##### DATA PROVIDED

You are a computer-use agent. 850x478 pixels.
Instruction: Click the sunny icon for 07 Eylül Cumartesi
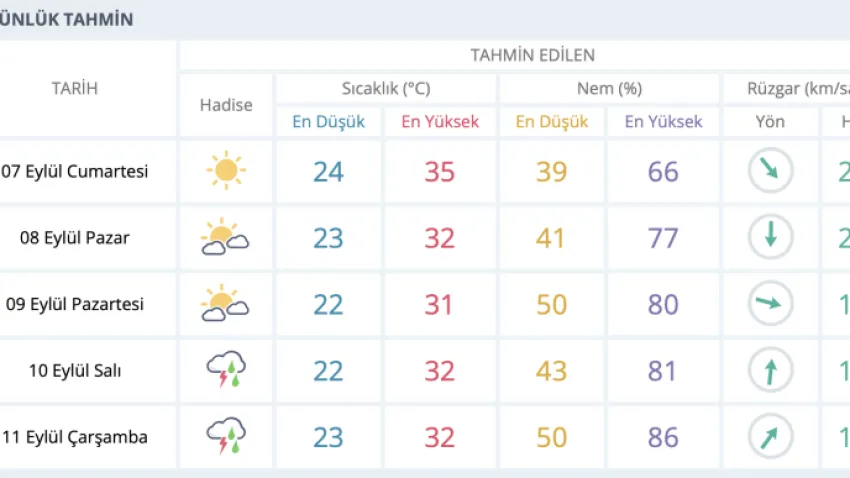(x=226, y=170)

##########
##### DATA PROVIDED

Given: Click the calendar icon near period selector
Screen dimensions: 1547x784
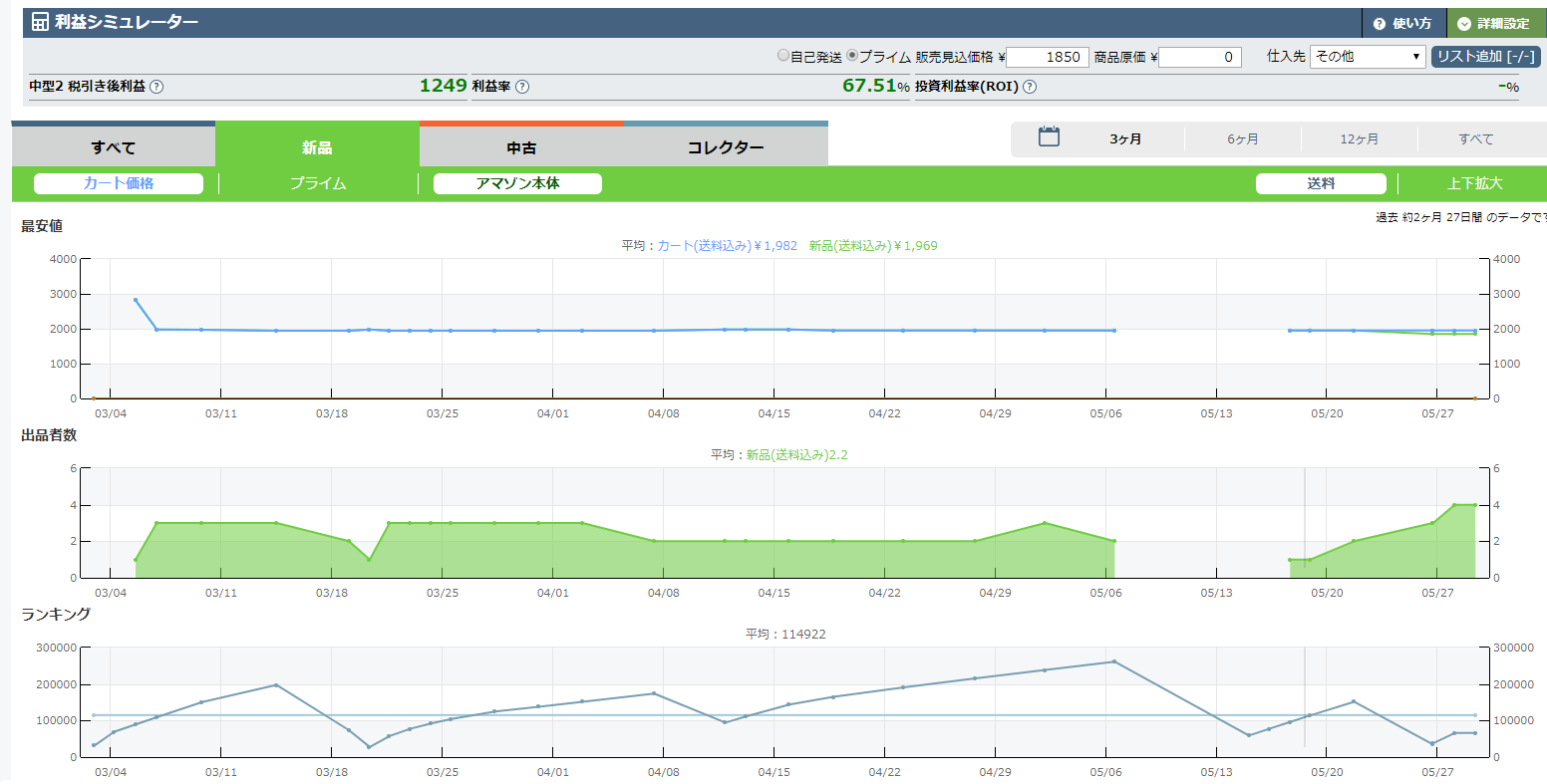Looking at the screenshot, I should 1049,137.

##########
##### DATA PROVIDED

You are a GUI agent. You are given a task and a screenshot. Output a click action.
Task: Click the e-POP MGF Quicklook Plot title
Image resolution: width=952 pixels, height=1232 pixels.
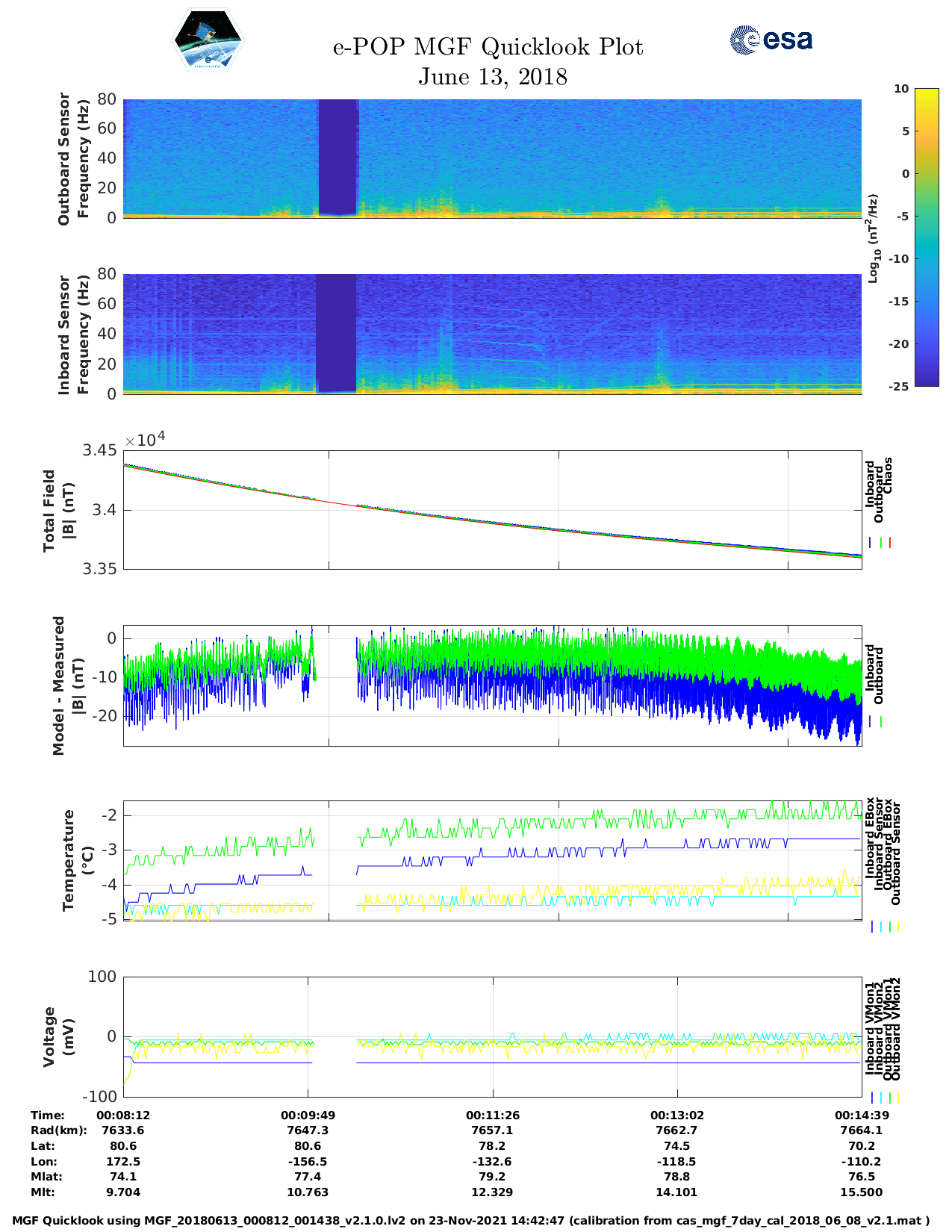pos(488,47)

##########

## ACTIVITY
Take from the material every line that holds "agent".

## RESULT
You are a computer-use agent. 850x478 pixels.
You are a GUI agent. You are given a task and a screenshot. Output a click action.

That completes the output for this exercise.